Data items

-- start --

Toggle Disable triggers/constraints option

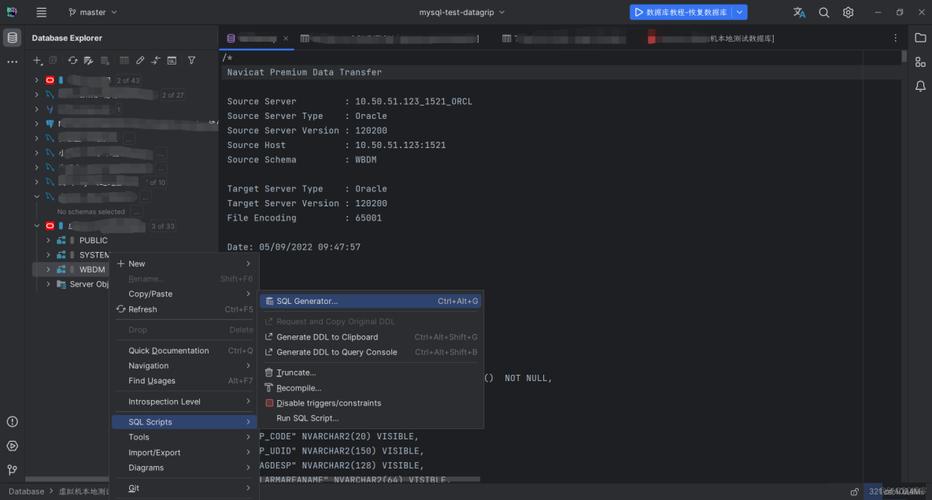click(328, 403)
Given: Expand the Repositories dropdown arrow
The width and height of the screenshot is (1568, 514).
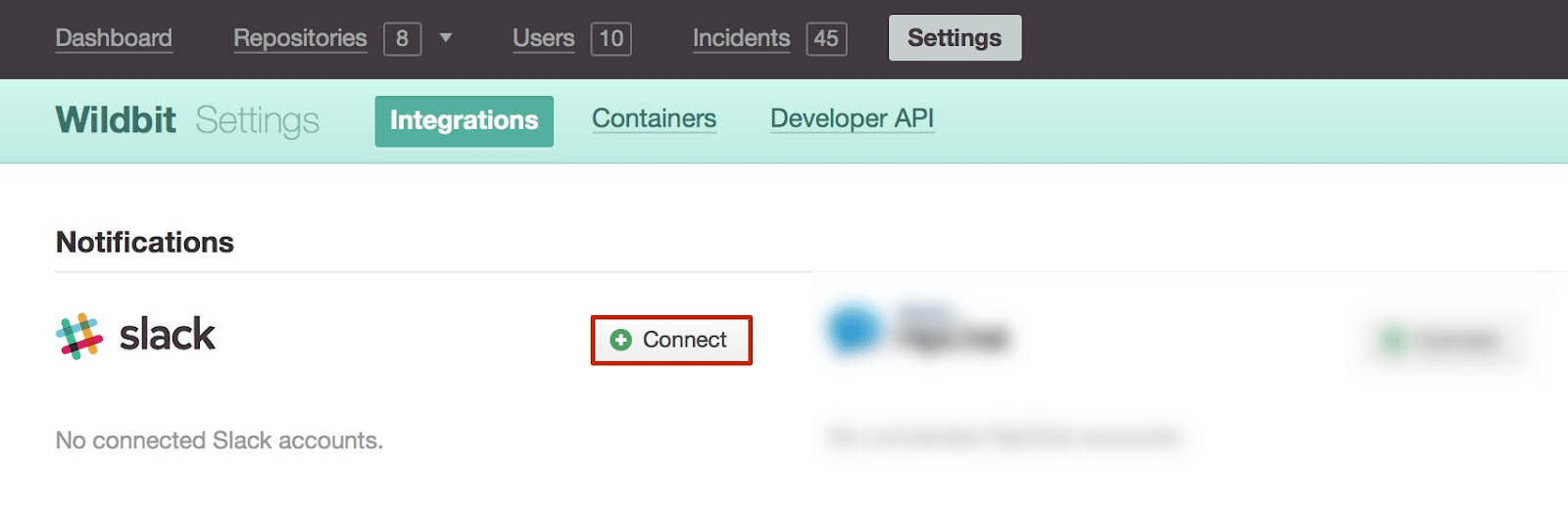Looking at the screenshot, I should click(446, 38).
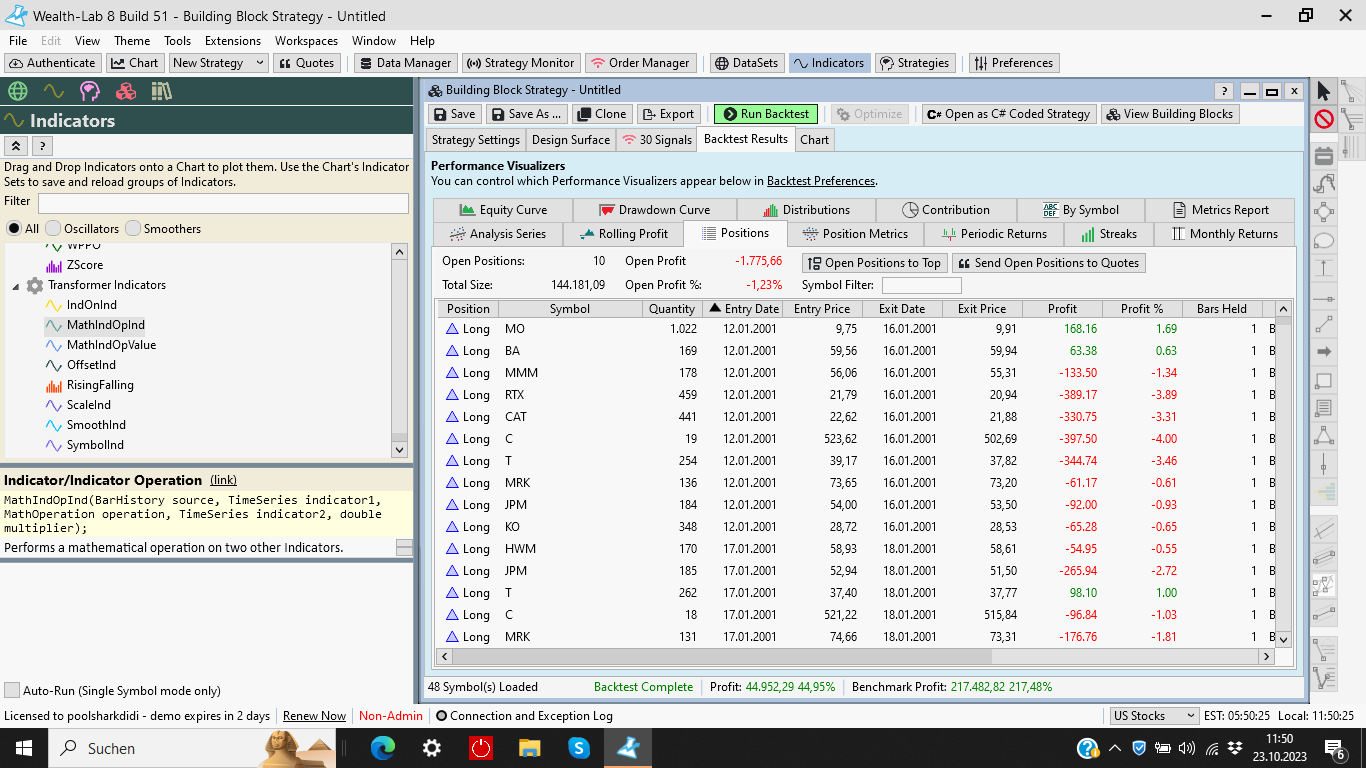This screenshot has width=1366, height=768.
Task: Open the Backtest Preferences link
Action: point(820,181)
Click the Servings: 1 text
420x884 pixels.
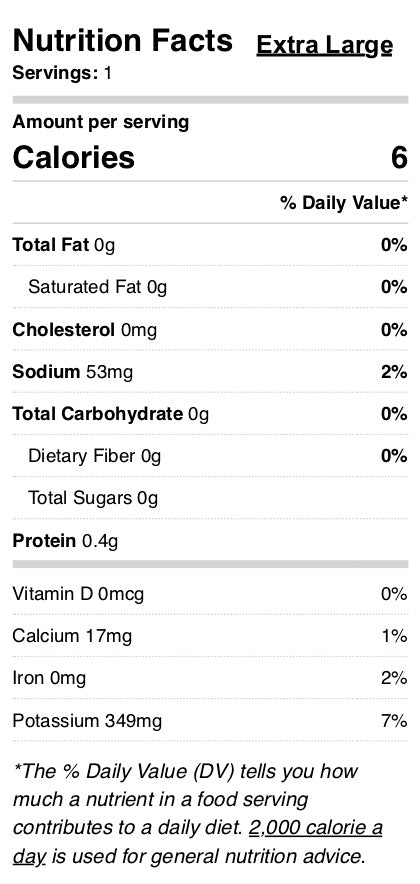[62, 73]
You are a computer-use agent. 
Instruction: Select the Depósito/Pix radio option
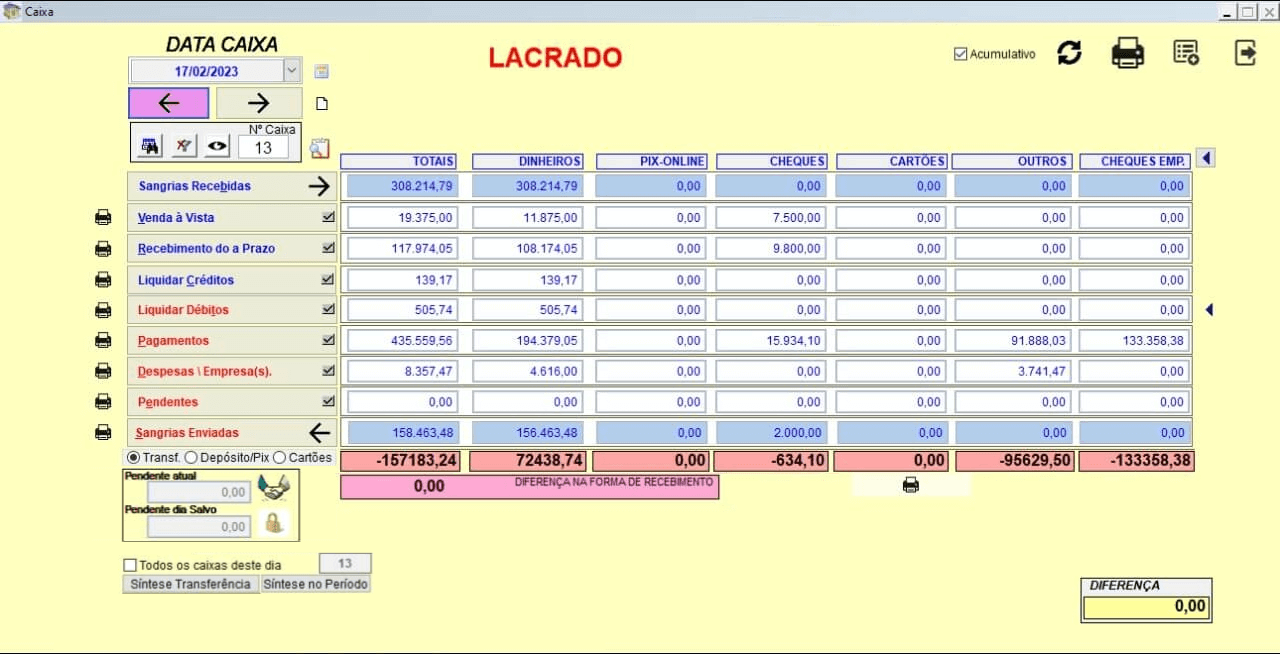coord(191,457)
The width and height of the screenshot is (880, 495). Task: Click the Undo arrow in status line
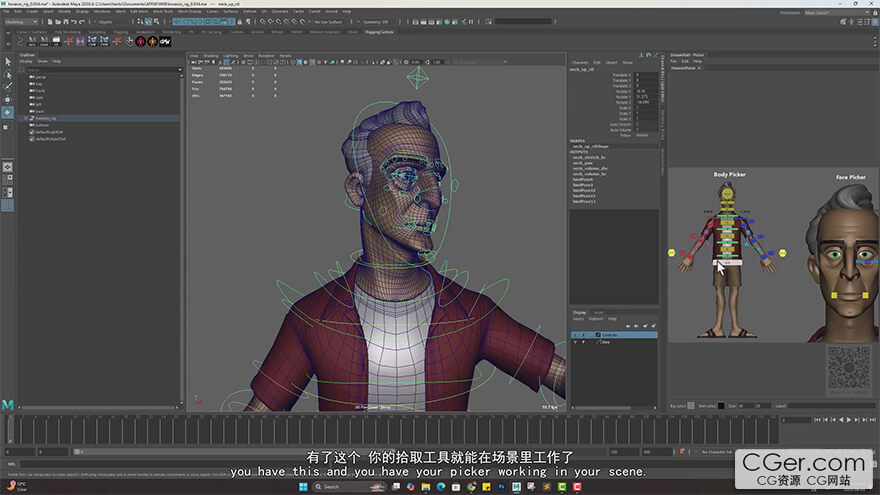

-- end --

* [WHAT NEEDS TO BE DONE]: Copy out every one of the lines above word for word, and omit the pictures.

* [RESPONSE TO THIS EXERCISE]:
Toggle Disable triggers/constraints option

click(328, 403)
Given: Expand the Repositories dropdown arrow
The width and height of the screenshot is (1568, 514).
Looking at the screenshot, I should click(446, 38).
This screenshot has width=1366, height=768.
Task: Open the Backtest Preferences link
Action: point(820,181)
Click the Servings: 1 text
420x884 pixels.
[62, 73]
You are a computer-use agent. 
Instruction: Select the Depósito/Pix radio option
coord(191,457)
The width and height of the screenshot is (880, 495). Task: Click the Undo arrow in status line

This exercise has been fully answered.